### Exercise data
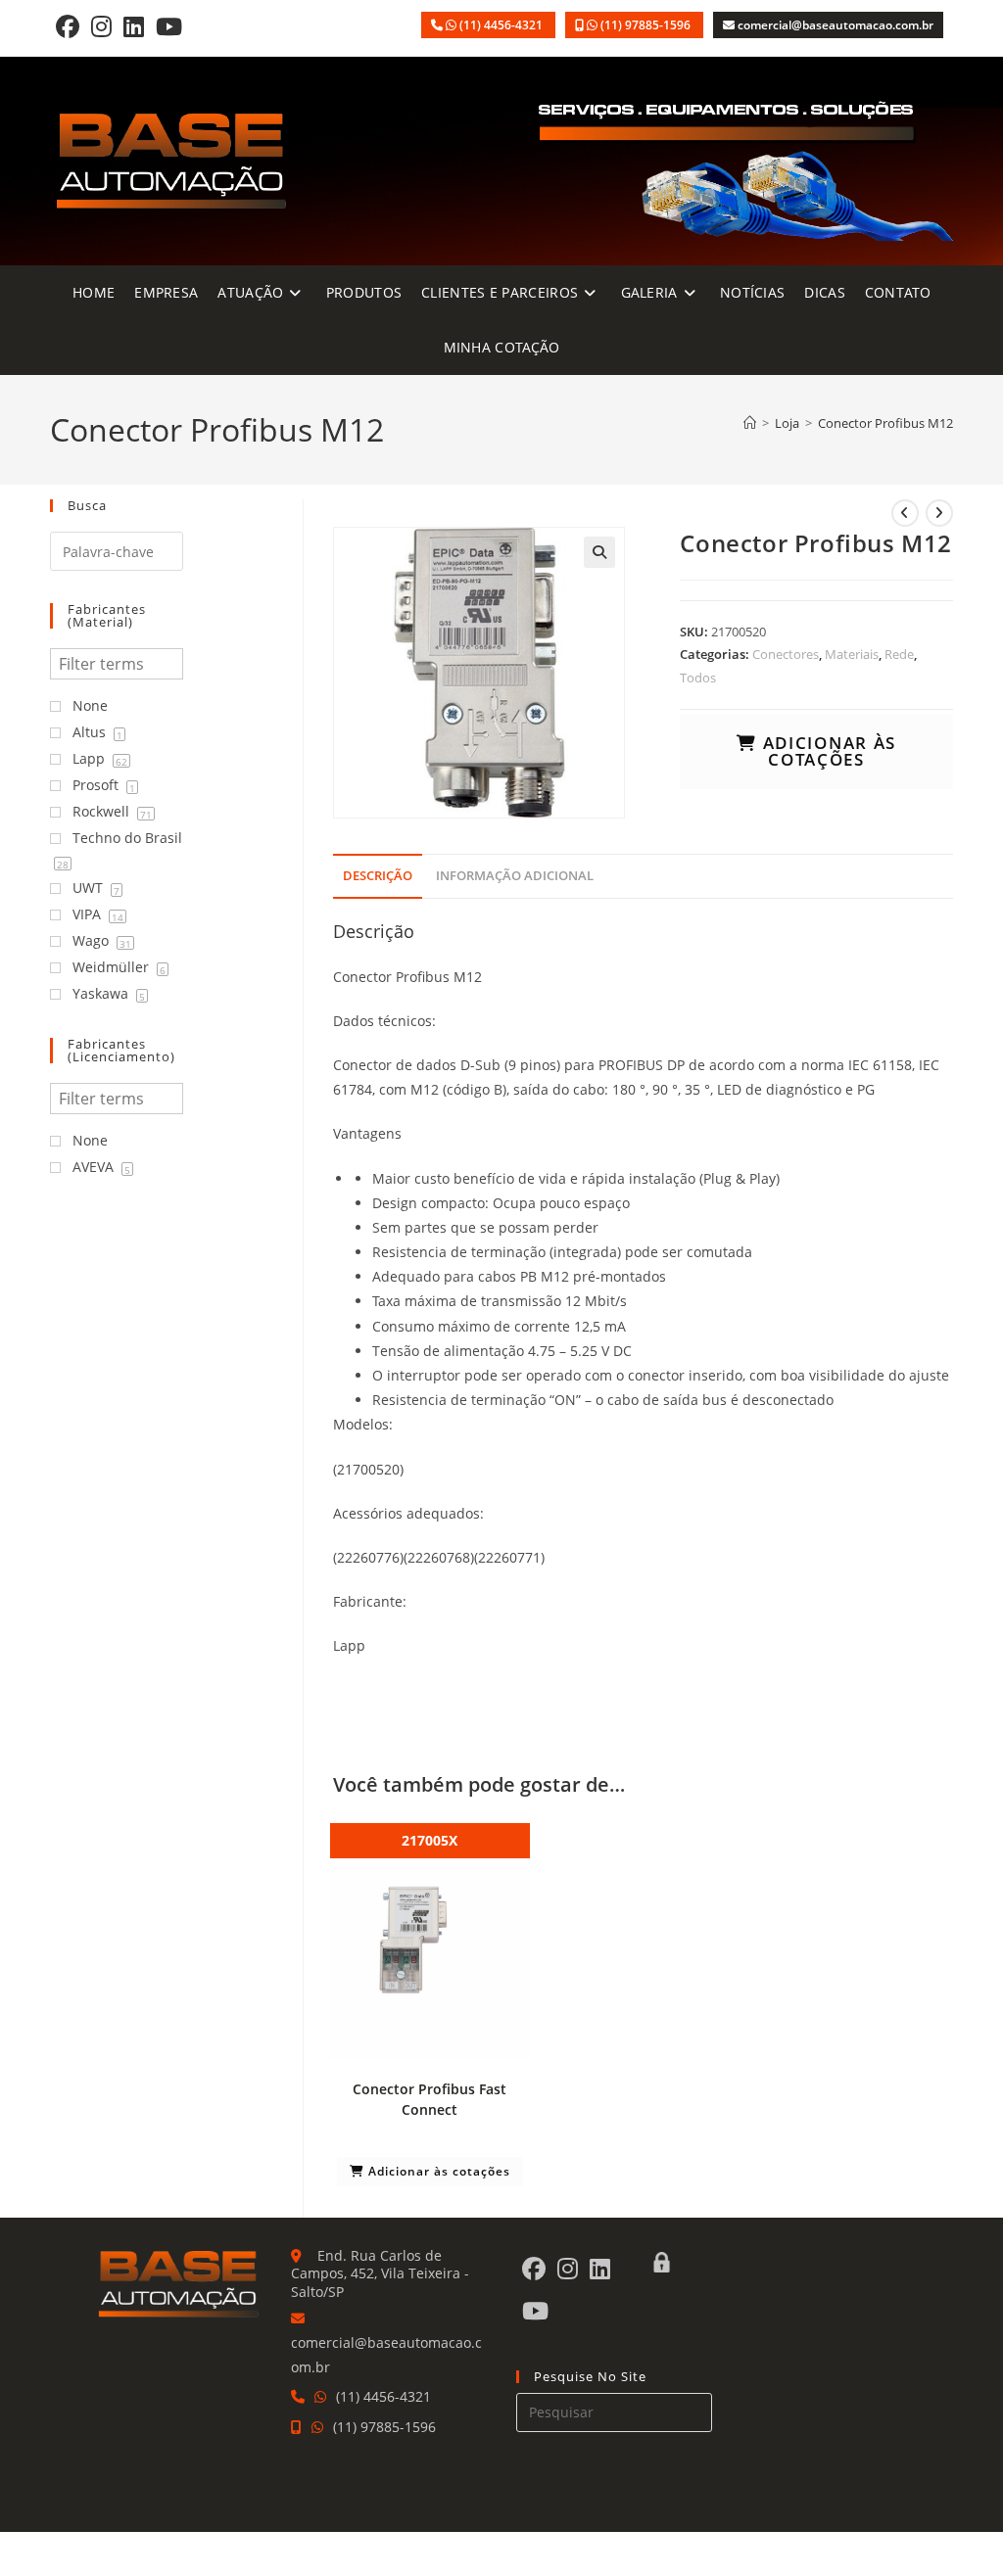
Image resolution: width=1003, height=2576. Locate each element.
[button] (599, 552)
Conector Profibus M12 (885, 423)
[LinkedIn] (133, 26)
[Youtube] (169, 26)
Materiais (852, 654)
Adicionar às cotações (826, 751)
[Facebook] (67, 26)
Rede (899, 654)
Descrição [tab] (377, 875)
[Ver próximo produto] (939, 513)
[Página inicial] (749, 423)
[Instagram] (101, 26)
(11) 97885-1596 (646, 25)
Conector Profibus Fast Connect (429, 2099)
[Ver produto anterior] (905, 513)
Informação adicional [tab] (515, 875)
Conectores (785, 654)
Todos (698, 677)
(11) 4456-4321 (502, 25)
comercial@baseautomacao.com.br (835, 25)
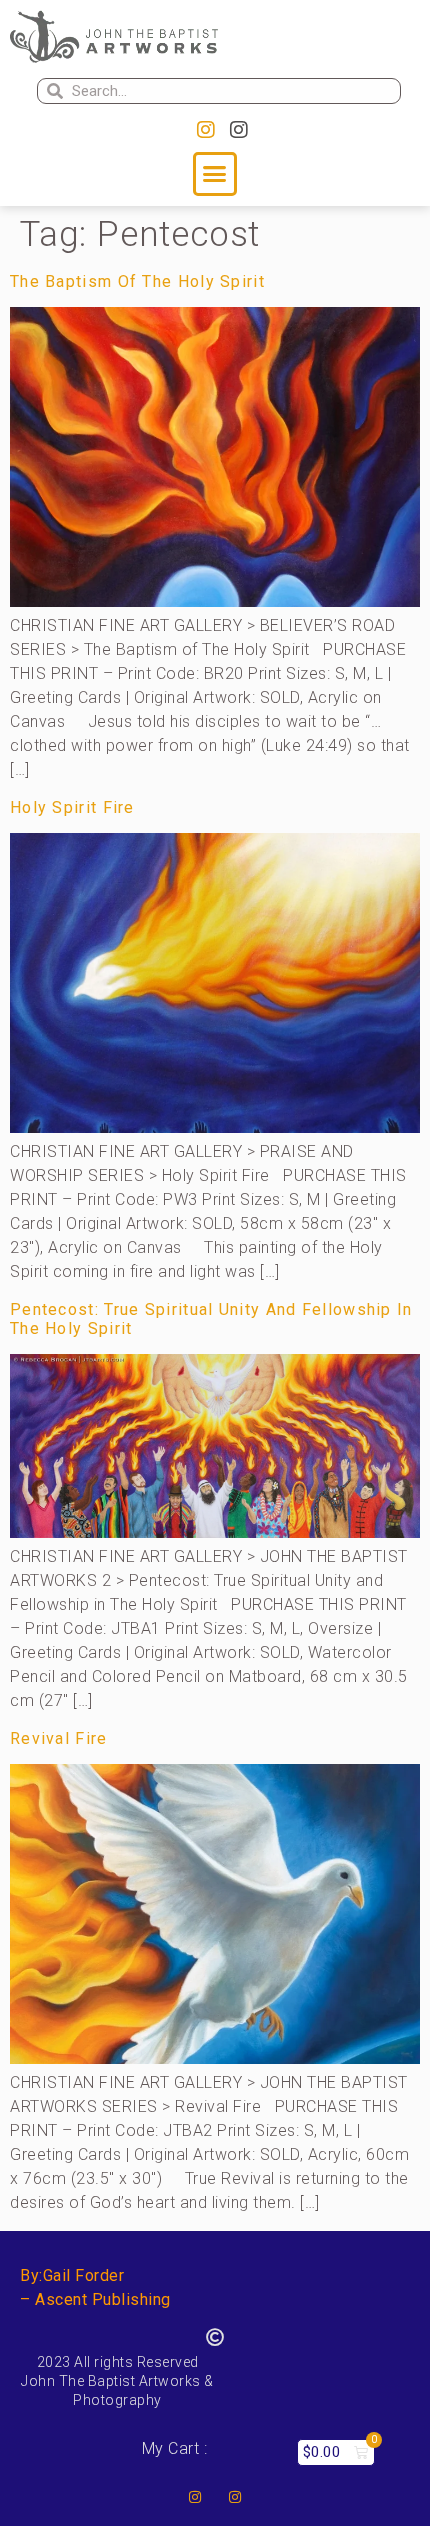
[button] (215, 174)
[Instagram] (206, 130)
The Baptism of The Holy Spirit (137, 281)
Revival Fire (59, 1738)
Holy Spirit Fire (72, 807)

### What needs to be done
From the line with "Conectores (785, 654)" down to the final line of the entries above, repeat each line exactly; omit the pictures.

### Response to the exercise
Conectores (785, 654)
Todos (698, 677)
(11) 4456-4321 (502, 25)
comercial@baseautomacao.com.br (835, 25)
[button] (215, 174)
[Instagram] (206, 130)
The Baptism of The Holy Spirit (137, 281)
Revival Fire (59, 1738)
Holy Spirit Fire (72, 807)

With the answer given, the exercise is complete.